Liberal Amendment Rules and Bad Faith
By Nicholas Ortiz, Boston Bankruptcy Attorney on Jun 13, 2007 in Bankruptcy Cases of Interest, Bankruptcy Practice and Procedure
The Bankruptcy Court in New Hampshire recently decided In re Wunderlich, 2007 WL 1630461 (Bkrtcy.D.N.H. 2007) denying a debtor’s attempt to amend his schedule of exemptions in a Chapter 7 bankruptcy case. The Court noted that:
Bankruptcy Rule 1009(a) provides that [a] voluntary petition, list, schedule, or statement may be amended by the debtor as a matter of course at any time before the case is closed. Despite this permissive language, the Court may deny the amendment of exemptions where the amendment would prejudice creditors or where the debtor has acted in bad faith or concealed assets.
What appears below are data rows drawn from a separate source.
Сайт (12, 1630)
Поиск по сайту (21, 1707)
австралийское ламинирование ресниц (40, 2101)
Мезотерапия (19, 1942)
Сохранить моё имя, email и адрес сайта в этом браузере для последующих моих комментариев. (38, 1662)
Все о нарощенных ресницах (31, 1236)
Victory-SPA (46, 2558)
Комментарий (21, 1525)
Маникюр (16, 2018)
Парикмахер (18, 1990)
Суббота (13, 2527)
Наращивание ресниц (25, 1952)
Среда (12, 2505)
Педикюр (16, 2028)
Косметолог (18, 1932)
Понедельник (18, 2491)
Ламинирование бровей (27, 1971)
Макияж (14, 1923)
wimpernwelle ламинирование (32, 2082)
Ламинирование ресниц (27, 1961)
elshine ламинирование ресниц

Bad faith is generally determined from an examination of the relevant surrounding circumstances and must be shown by clear and convincing evidence. It takes more than mistake or inadvertence to constitute bad faith, there must be some form of deception.
Id. at 4 (citations and quotation marks omitted).
In this case, the Court found that bad faith was “a recurring theme” running through the case, with the debtor undervaluing assets and making false and misleading statements about his state of residence. Debtors who come into the bankruptcy system planning to play games and mislead the Court often are found out. These debtors are often strongly punished by a Court that has broad discretion to ferret out and curb abuses in the system.